To be done - Could you reproduce this whole listing line for line, changing nothing?

Available records -
=-=-=
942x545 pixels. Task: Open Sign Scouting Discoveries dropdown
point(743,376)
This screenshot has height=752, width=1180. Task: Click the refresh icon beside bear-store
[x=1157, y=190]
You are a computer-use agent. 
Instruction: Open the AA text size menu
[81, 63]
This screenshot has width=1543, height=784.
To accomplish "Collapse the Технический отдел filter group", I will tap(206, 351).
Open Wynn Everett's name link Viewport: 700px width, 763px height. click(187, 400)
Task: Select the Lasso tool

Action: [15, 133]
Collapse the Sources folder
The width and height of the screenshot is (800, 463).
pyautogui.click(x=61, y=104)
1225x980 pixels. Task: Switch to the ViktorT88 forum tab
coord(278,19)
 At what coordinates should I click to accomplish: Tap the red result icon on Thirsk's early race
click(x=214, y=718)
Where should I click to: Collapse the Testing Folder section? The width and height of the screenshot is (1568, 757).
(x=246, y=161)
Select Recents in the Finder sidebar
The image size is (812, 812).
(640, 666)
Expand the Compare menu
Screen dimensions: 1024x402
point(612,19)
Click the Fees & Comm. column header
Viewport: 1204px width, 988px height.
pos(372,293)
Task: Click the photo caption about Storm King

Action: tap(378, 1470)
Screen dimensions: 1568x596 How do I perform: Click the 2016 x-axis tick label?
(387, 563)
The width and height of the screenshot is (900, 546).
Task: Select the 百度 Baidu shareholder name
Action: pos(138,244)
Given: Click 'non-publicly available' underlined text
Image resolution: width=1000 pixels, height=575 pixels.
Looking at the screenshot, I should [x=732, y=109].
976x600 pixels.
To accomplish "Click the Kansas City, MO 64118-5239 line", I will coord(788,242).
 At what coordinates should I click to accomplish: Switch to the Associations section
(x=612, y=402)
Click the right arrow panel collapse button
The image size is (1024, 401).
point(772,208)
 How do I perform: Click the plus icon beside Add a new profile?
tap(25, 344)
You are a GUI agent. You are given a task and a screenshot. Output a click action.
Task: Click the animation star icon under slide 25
=-=-=
Expected output -
942x545 pixels. Task: Open Sign Scouting Discoveries dropdown
point(743,376)
This screenshot has height=752, width=1180. Task: Click the refresh icon beside bear-store
[x=1157, y=190]
You are a computer-use agent. 
Instruction: Open the AA text size menu
[81, 63]
This screenshot has width=1543, height=784.
To accomplish "Collapse the Технический отдел filter group", I will tap(206, 351).
Open Wynn Everett's name link Viewport: 700px width, 763px height. click(187, 400)
Task: Select the Lasso tool

Action: [15, 133]
Collapse the Sources folder
The width and height of the screenshot is (800, 463).
pyautogui.click(x=61, y=104)
1225x980 pixels. Task: Switch to the ViktorT88 forum tab
coord(278,19)
 At what coordinates should I click to accomplish: Tap the red result icon on Thirsk's early race
click(x=214, y=718)
Where should I click to: Collapse the Testing Folder section? The width and height of the screenshot is (1568, 757).
(x=246, y=161)
Select Recents in the Finder sidebar
The image size is (812, 812).
(640, 666)
Expand the Compare menu
Screen dimensions: 1024x402
point(612,19)
Click the Fees & Comm. column header
Viewport: 1204px width, 988px height.
pos(372,293)
Task: Click the photo caption about Storm King

Action: tap(378, 1470)
Screen dimensions: 1568x596 How do I perform: Click the 2016 x-axis tick label?
(387, 563)
The width and height of the screenshot is (900, 546).
Task: Select the 百度 Baidu shareholder name
Action: pos(138,244)
Given: Click 'non-publicly available' underlined text
Image resolution: width=1000 pixels, height=575 pixels.
Looking at the screenshot, I should [x=732, y=109].
976x600 pixels.
To accomplish "Click the Kansas City, MO 64118-5239 line", I will coord(788,242).
 At what coordinates should I click to accomplish: Switch to the Associations section
(x=612, y=402)
Click the right arrow panel collapse button
The image size is (1024, 401).
point(772,208)
 How do I perform: Click the plus icon beside Add a new profile?
tap(25, 344)
You are a GUI agent. You are given a task and a screenshot. Output a click action.
Task: Click the animation star icon under slide 25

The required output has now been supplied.